That method takes an io.RuneReader and therefore has no way to "push back"
unread runes. Since, by construction, we know that the index in the reader
is already "gone" by the time it's found, unless you have something
seekable or fully buffered, the index can't be usefully reused with respect
to that same "reader".
Also keep in mind that Go doesn't treat regexp's as the "magic bullet" that
many other languages do. For example, in interpreted languages like Perl,
Python, or Ruby, it's generally going to be much much faster to use regexps
for anything more complex than exact substring searching, whereas in Go,
it's always faster (and sometimes even simpler) to use competently-written
custom algorithms, even for tasks that regexps are "good at." Therefore,
aside from cases where a user supplies search algorithms at runtime,
regexps in Go are just a "convenience," not a "necessity."
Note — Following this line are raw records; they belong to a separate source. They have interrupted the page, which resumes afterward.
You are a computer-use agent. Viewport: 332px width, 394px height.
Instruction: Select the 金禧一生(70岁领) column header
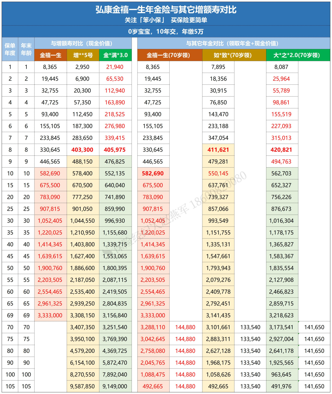click(170, 55)
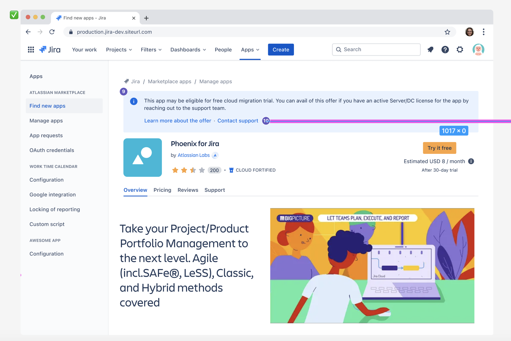Image resolution: width=511 pixels, height=341 pixels.
Task: Open notifications icon in header
Action: pyautogui.click(x=430, y=50)
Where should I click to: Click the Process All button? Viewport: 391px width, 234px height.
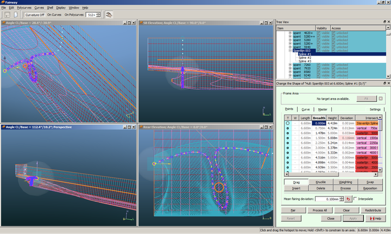[x=320, y=210]

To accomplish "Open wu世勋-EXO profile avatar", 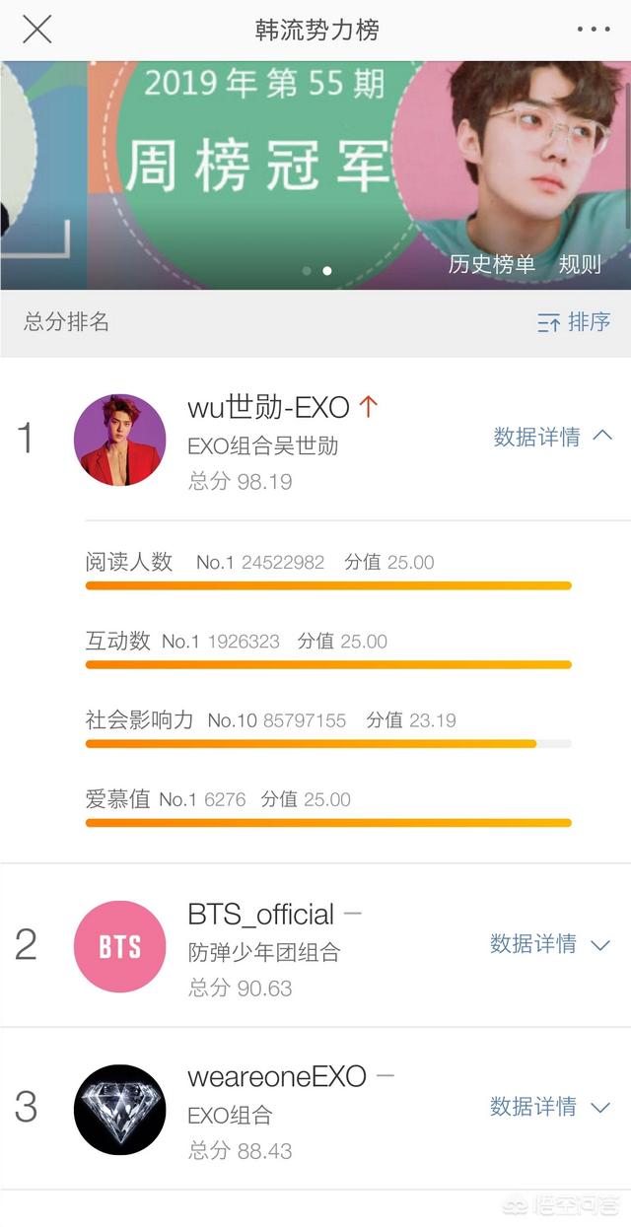I will (x=119, y=440).
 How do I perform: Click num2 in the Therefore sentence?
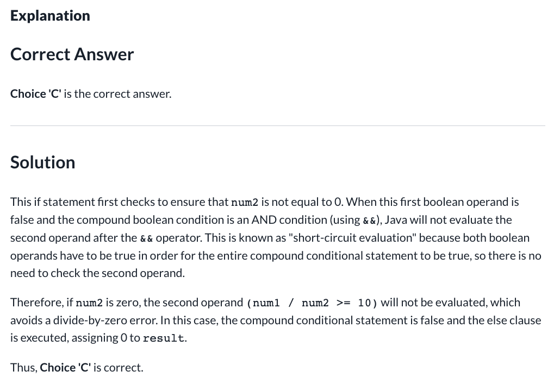click(x=89, y=303)
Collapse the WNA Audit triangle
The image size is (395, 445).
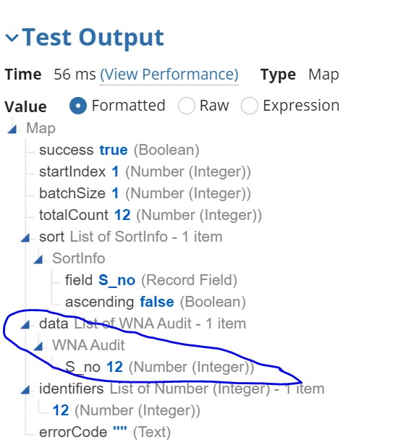point(38,347)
On Thursday, September 13, 2012 6:04:58 AM UTC-6, Toni Cárdenas wrote:
Here is a more illustrative test: http://play.golang.org/p/toGyzf5toG
Examining the output, FindReaderIndex seems to take a certain amount of
runes from the buffer and to consume from it until the pattern is found,
but then it doesn't put back the remaining taken runes onto the buffer. I
don't know if this behaviour is to be expected, but if it is, which would
be a more proper way of parsing a file?
I can remake the buffer on each iteration like this:http://play.golang.org/p/fYkIYBlPdx
, but certainly it doesn't look nice.
On Thursday, September 13, 2012 2:54:45 AM UTC+2, speter wrote:
I can't solve your problem, but it seems to me that the issue is that it
consumes more runes, rather than less (otherwise it should give three
matches). (Backquote for regexp doesn't seem to be the problem, `\n` is
legal RE2 syntax, and changing it to double quotes doesn't help either.)
I put it on the Playground for easier testing:http://play.golang.org/p/TFcpAVfy-1
On Thu, Sep 13, 2012 at 8:30 AM, Toni Cárdenas wrote:
I'm trying to parse a file through a regexp, iterating over it using
regexp.FindReaderIndex, but I get unexpected behaviour.
source := bufio.NewReader(sourceFile)
re := regexp.MustCompile(`abc\n`)
Now, I would expect that to output [0 4][0 4][0 4] but instead I get [0
4][1 5] and that's it. It seems that FindReaderIndex doesn't consume that
last \n character from the source stream. Why is that?